[Start AVAILABLE RECORDS]
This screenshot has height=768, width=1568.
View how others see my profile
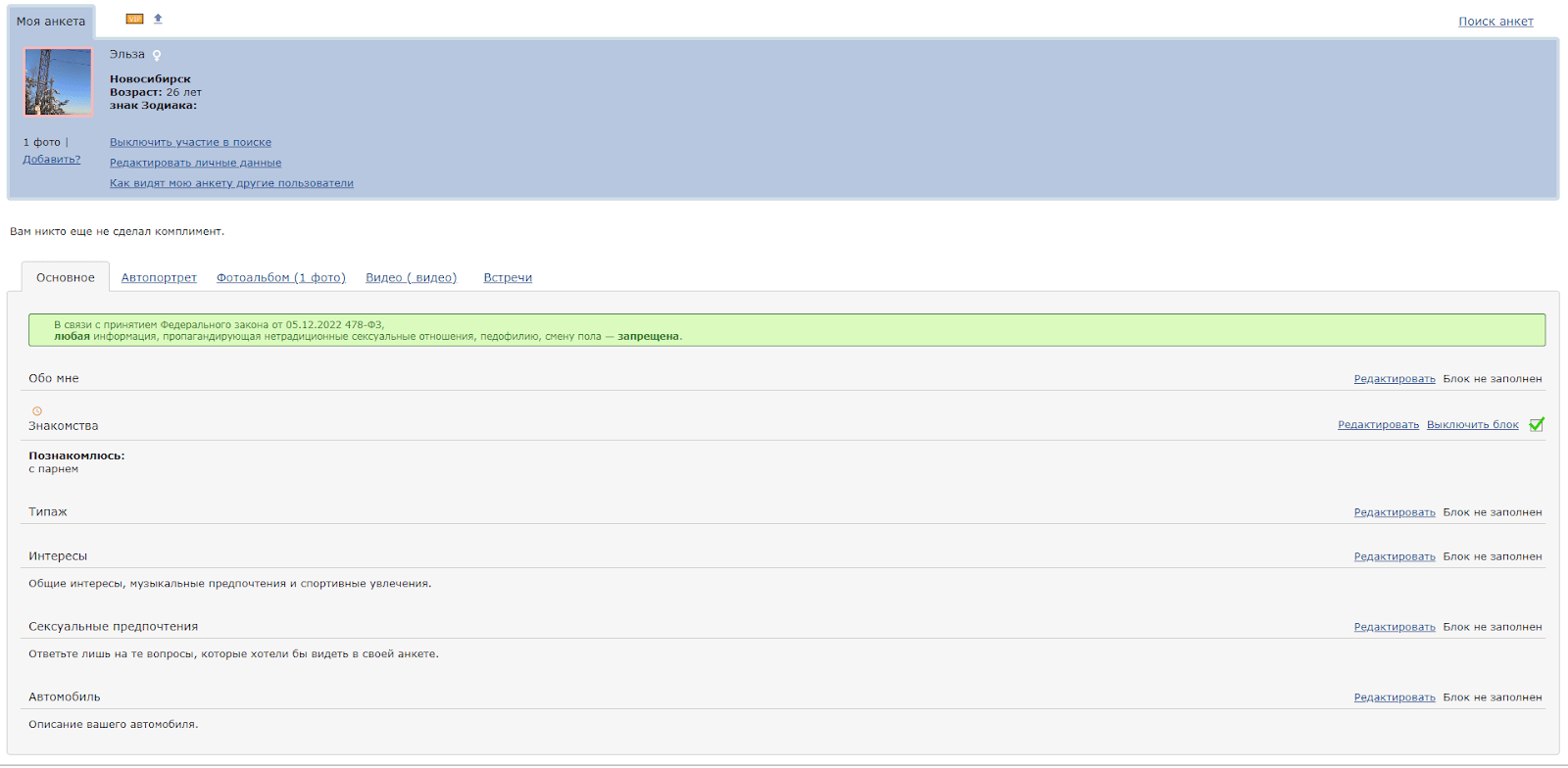pos(231,184)
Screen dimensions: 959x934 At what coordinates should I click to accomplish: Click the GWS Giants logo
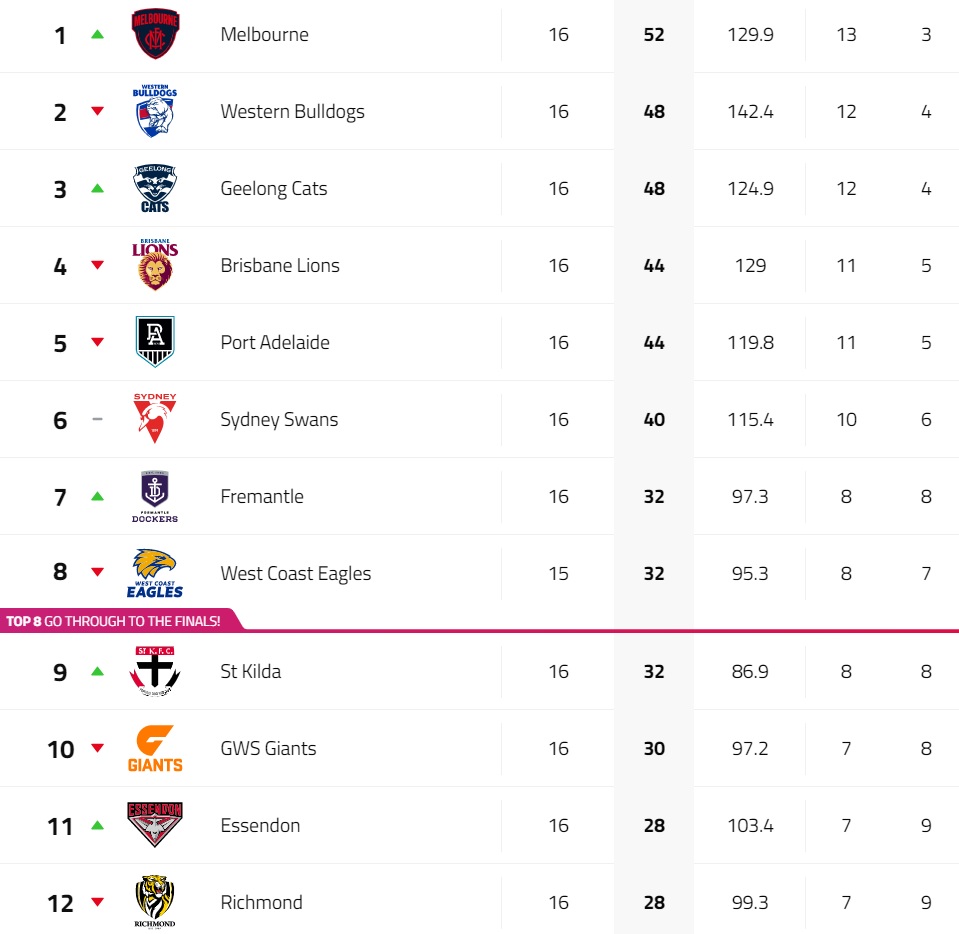[x=155, y=748]
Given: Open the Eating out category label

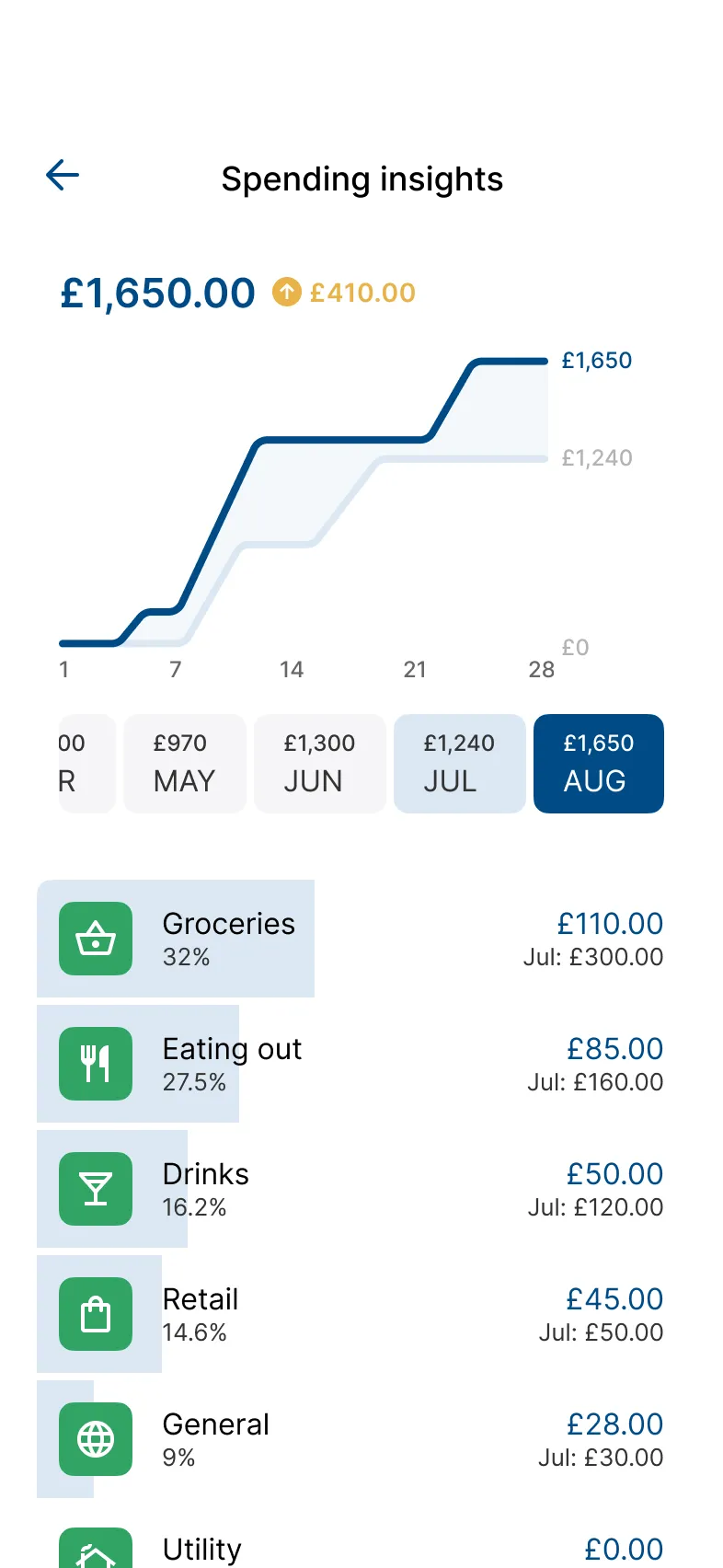Looking at the screenshot, I should [232, 1049].
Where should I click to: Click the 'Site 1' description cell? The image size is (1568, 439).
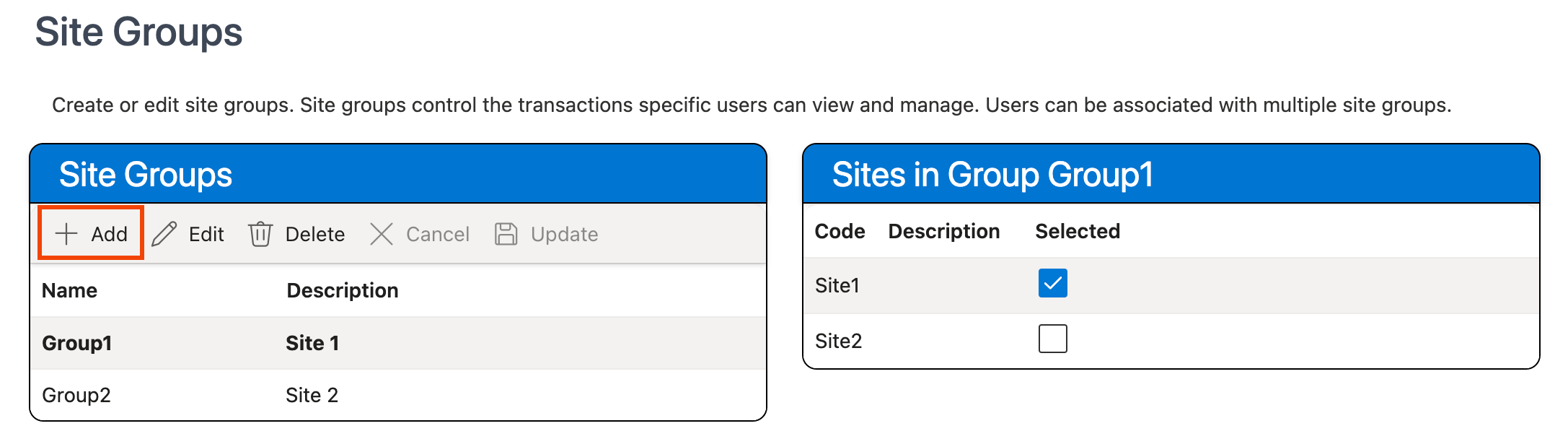pyautogui.click(x=312, y=343)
[End AVAILABLE RECORDS]
DESCRIPTION OF THE TASK ▸ Rewrite every line of the rows above, swapping "profile" for "account" and changing nothing else. Leave the pictures out.

EXERCISE OUTPUT ▸
This screenshot has height=768, width=1568.
View how others see my account
pos(231,184)
Screen dimensions: 959x934 At what coordinates should I click to accomplish: Click the GWS Giants logo
[x=155, y=748]
Given: Open the Eating out category label

Looking at the screenshot, I should [232, 1049].
Where should I click to: Click the 'Site 1' description cell? The image size is (1568, 439).
pyautogui.click(x=312, y=343)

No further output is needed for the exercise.